# Description of the task:
Please count the lines in the listing below that contain the string "width", and reply with that number alone.

[Listing for locating described items]
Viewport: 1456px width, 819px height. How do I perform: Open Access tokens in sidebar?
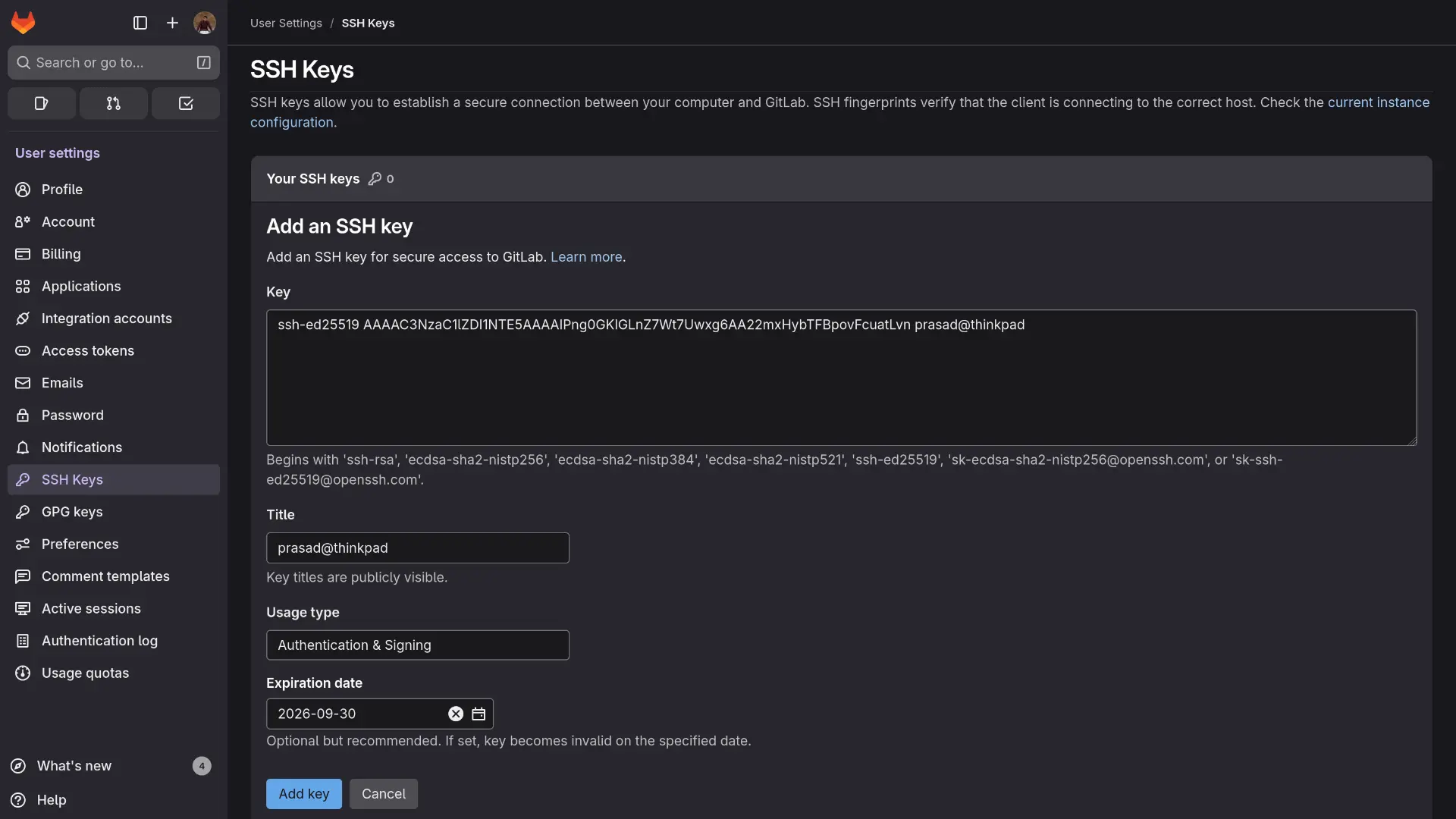pos(87,351)
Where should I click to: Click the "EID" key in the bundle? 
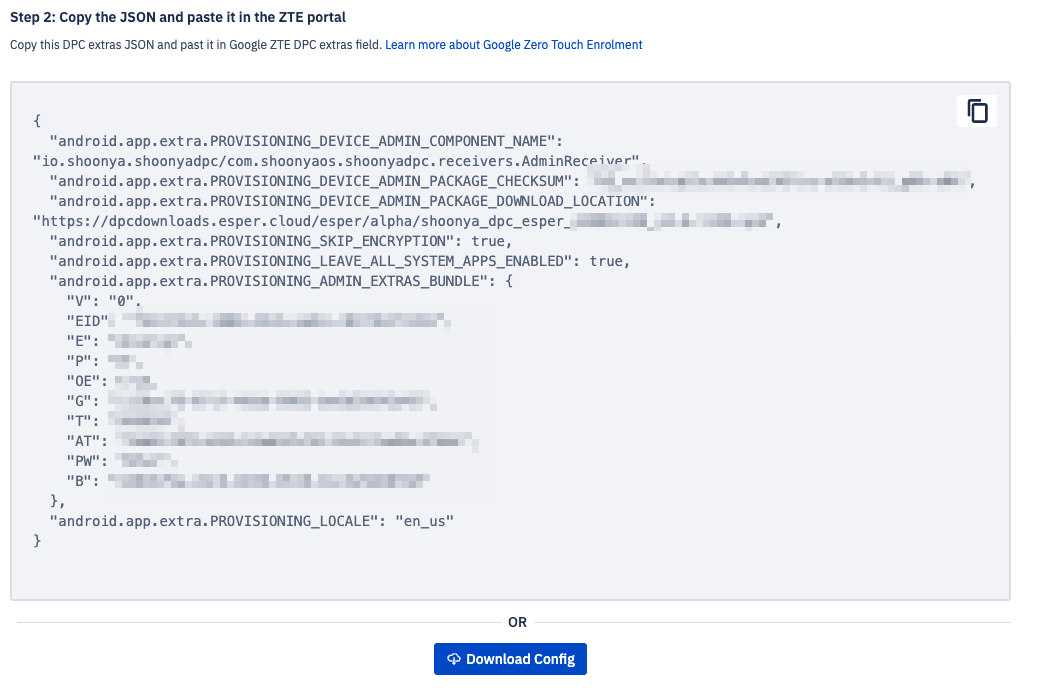pyautogui.click(x=85, y=321)
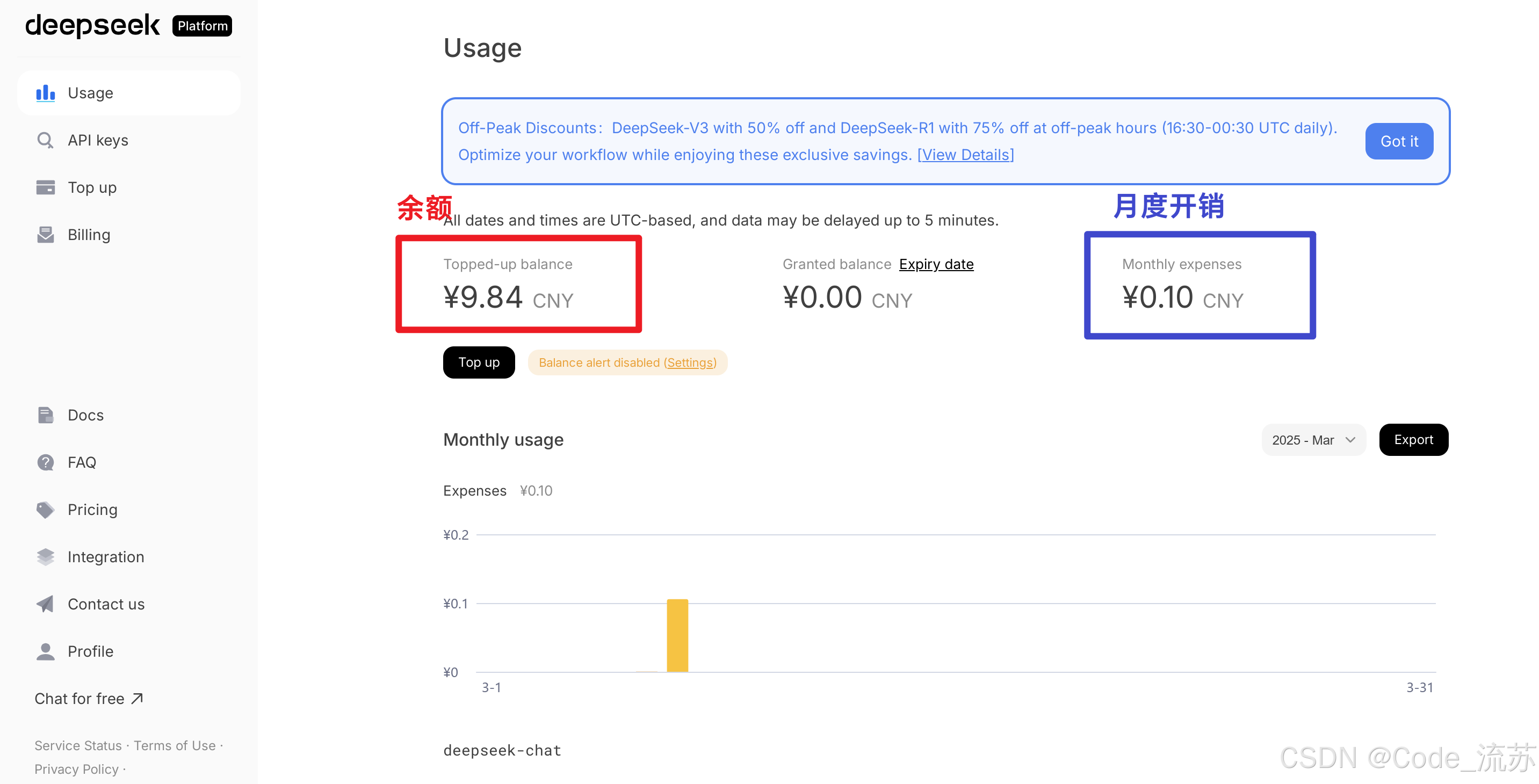Click the Contact us paper plane icon
This screenshot has height=784, width=1539.
[46, 604]

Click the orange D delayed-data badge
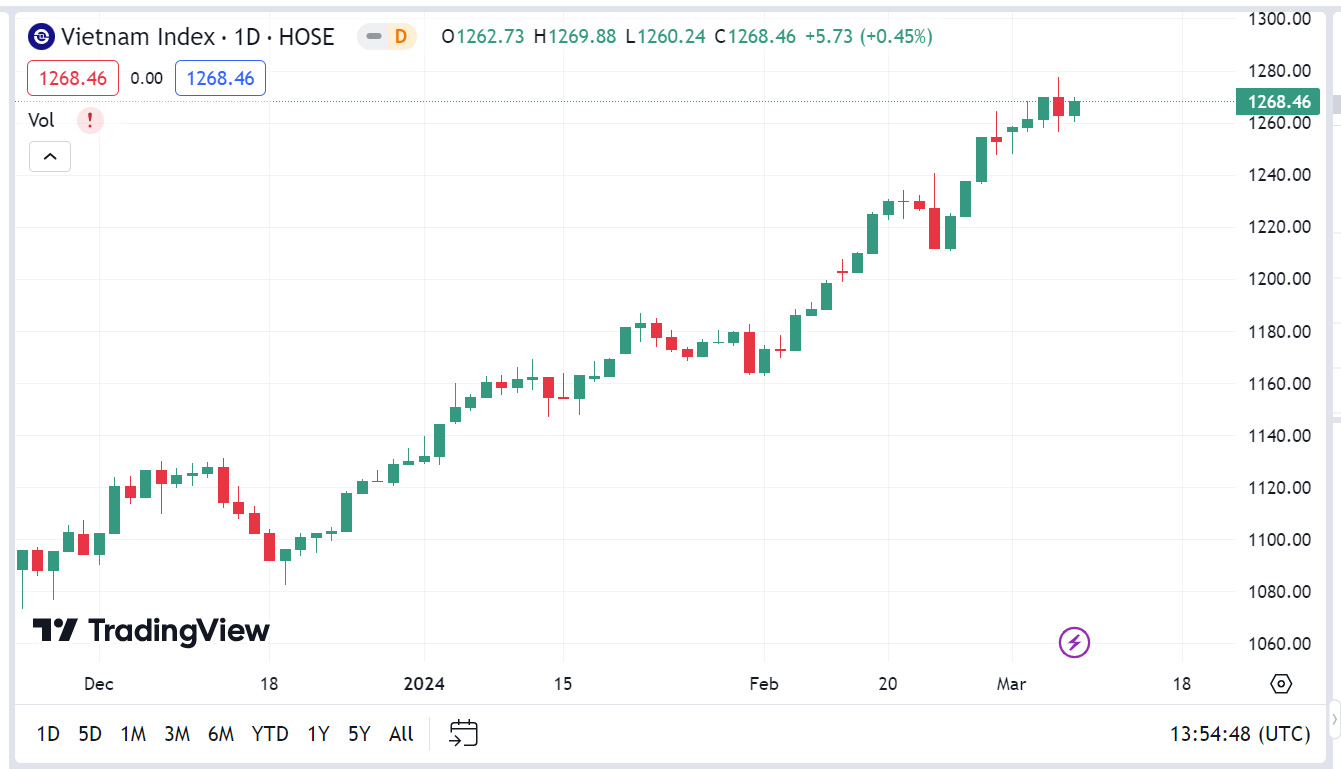click(400, 37)
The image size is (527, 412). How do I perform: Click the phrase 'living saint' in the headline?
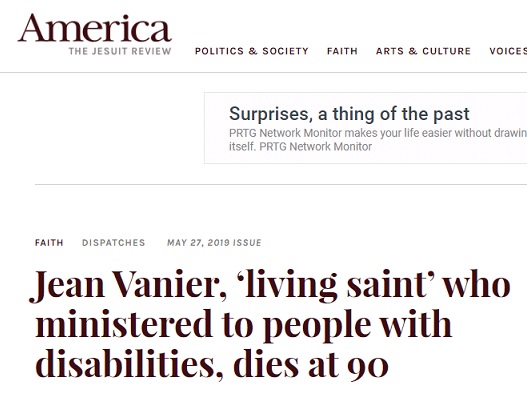[x=335, y=285]
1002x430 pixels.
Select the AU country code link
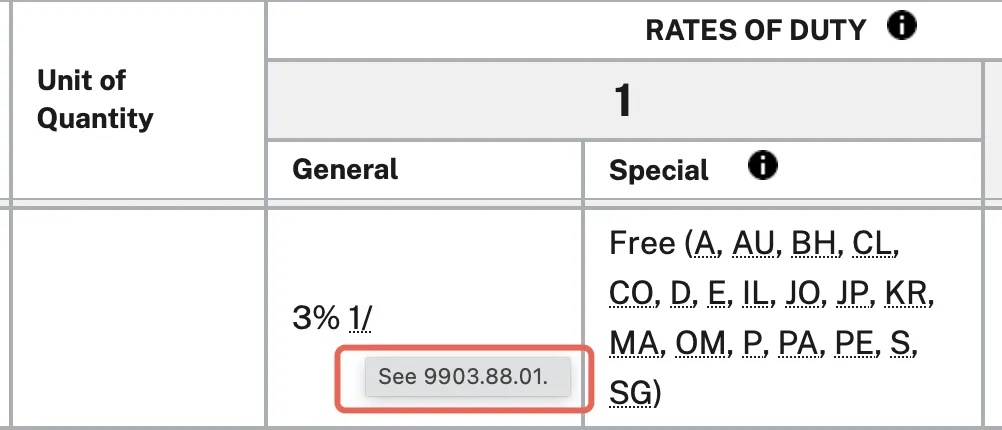pyautogui.click(x=753, y=243)
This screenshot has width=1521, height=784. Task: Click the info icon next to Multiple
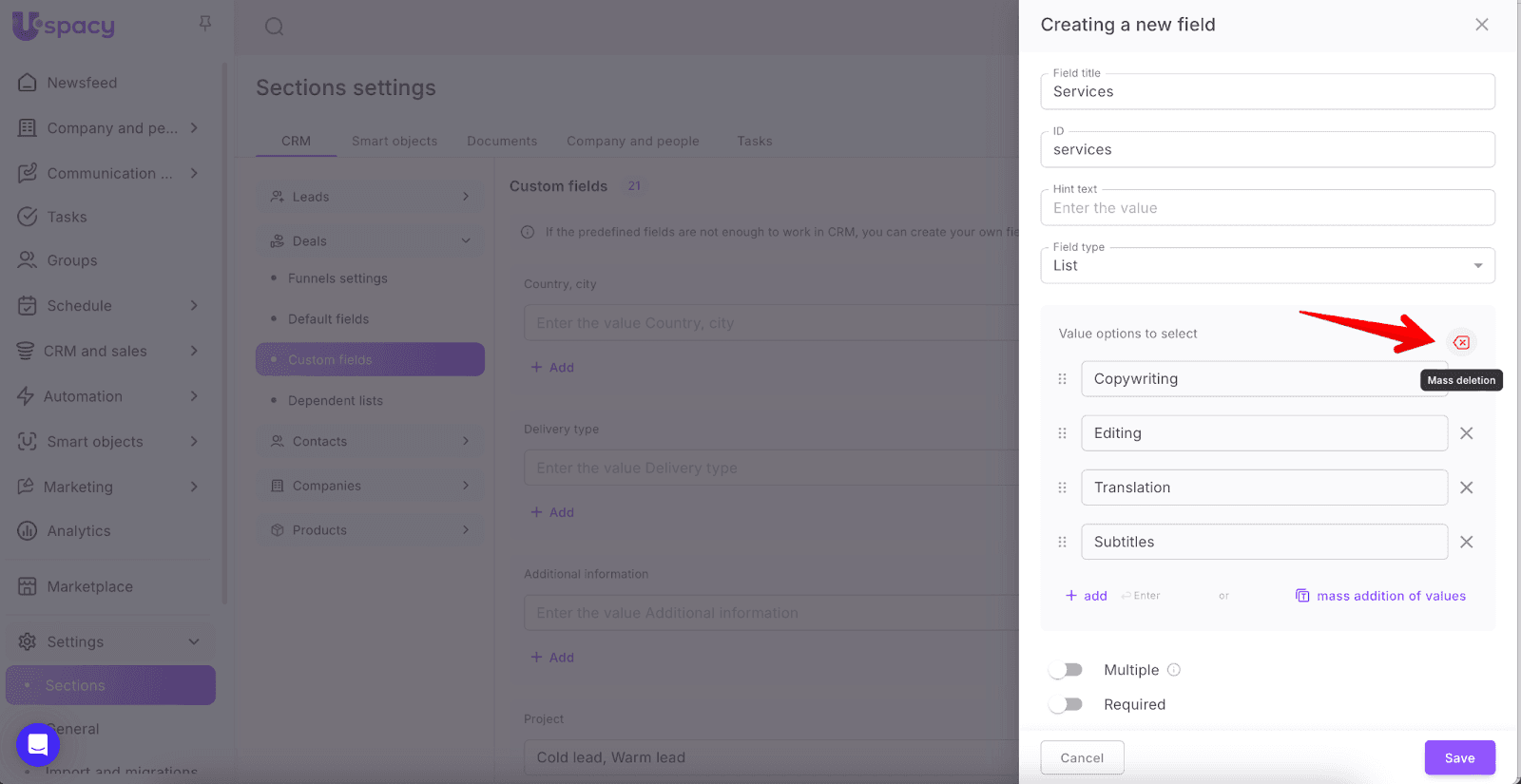click(1174, 670)
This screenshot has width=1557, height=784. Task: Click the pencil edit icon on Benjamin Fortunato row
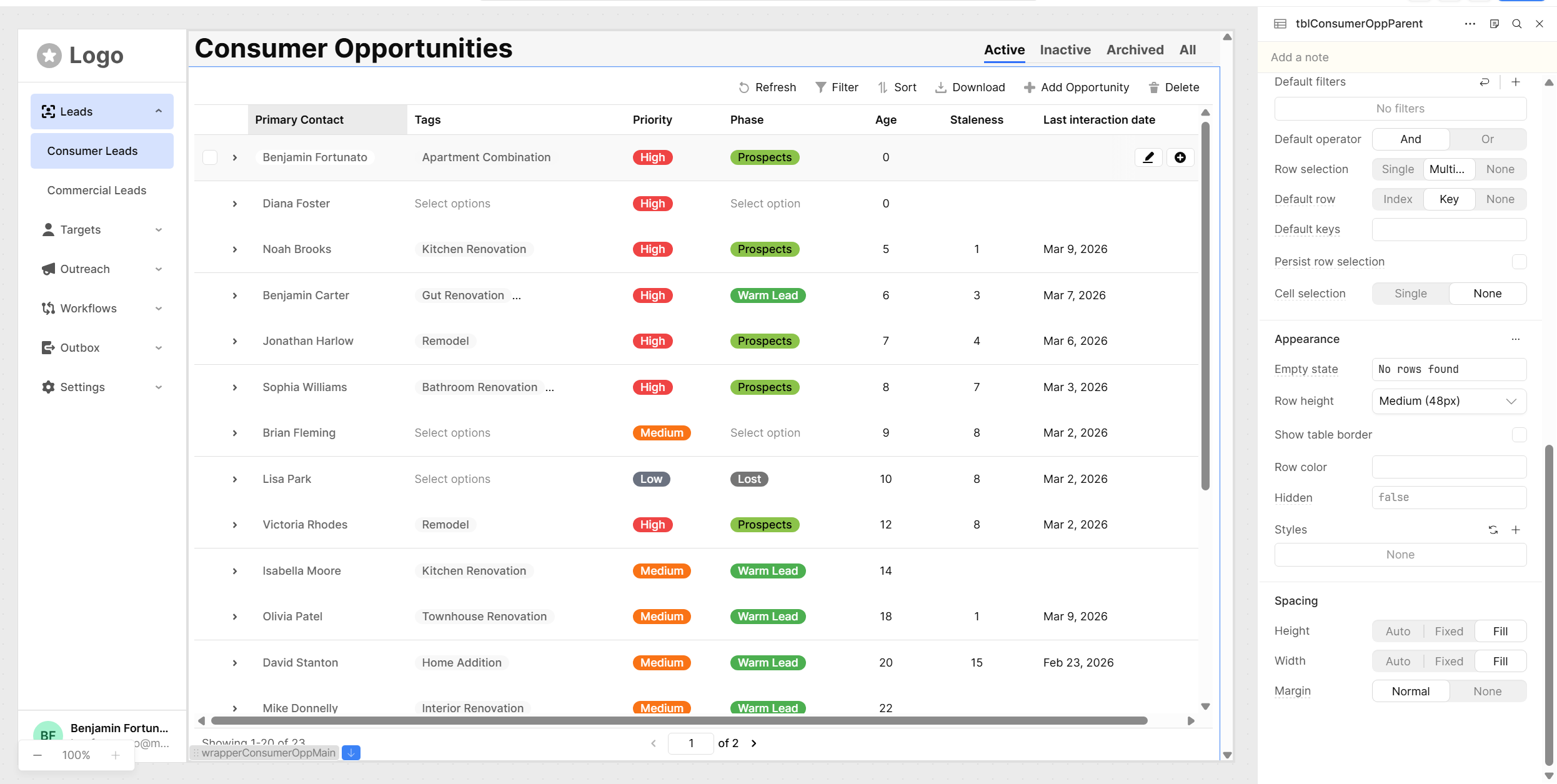click(x=1148, y=157)
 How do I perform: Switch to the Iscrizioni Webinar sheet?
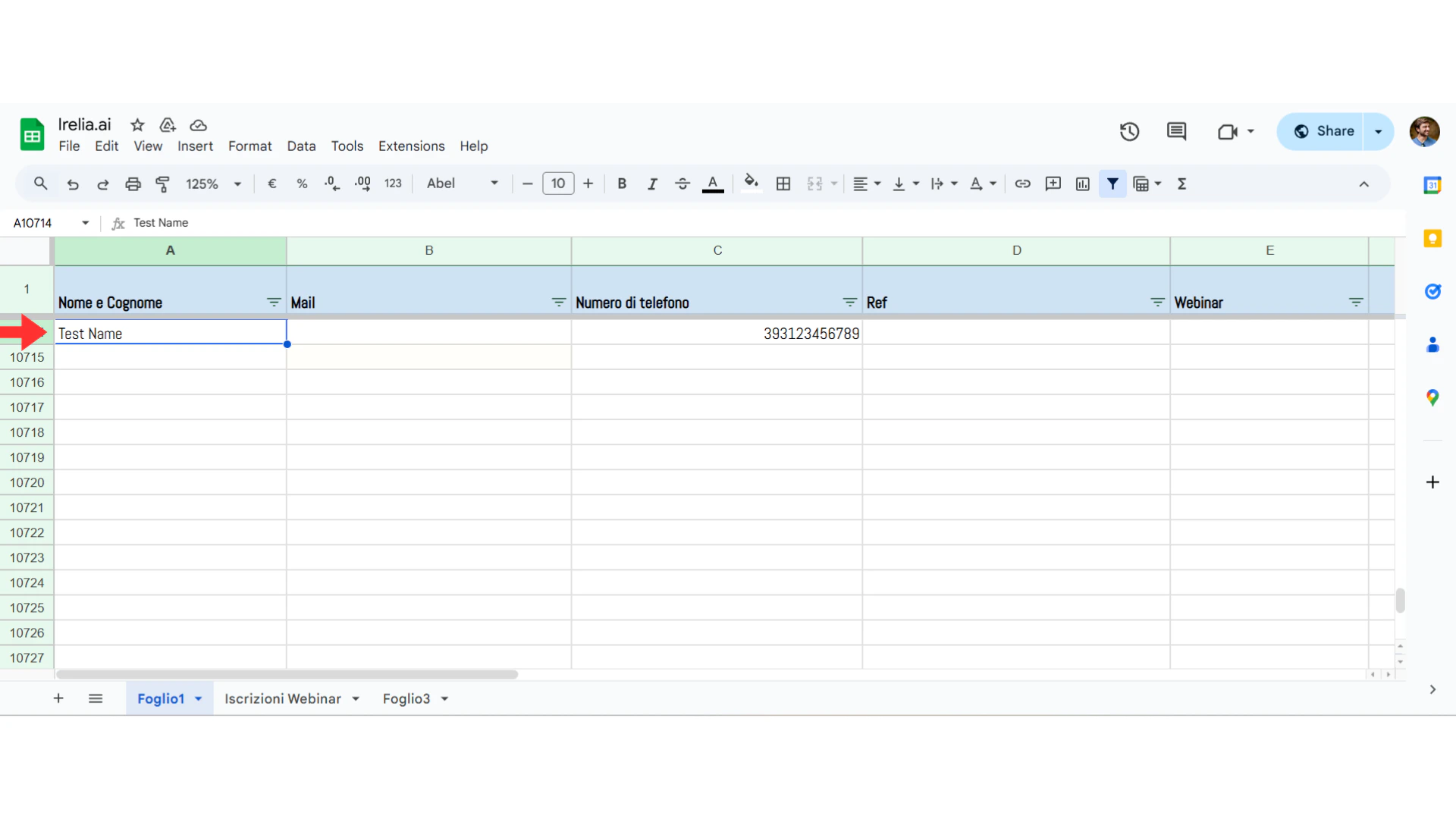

# Response to this task:
4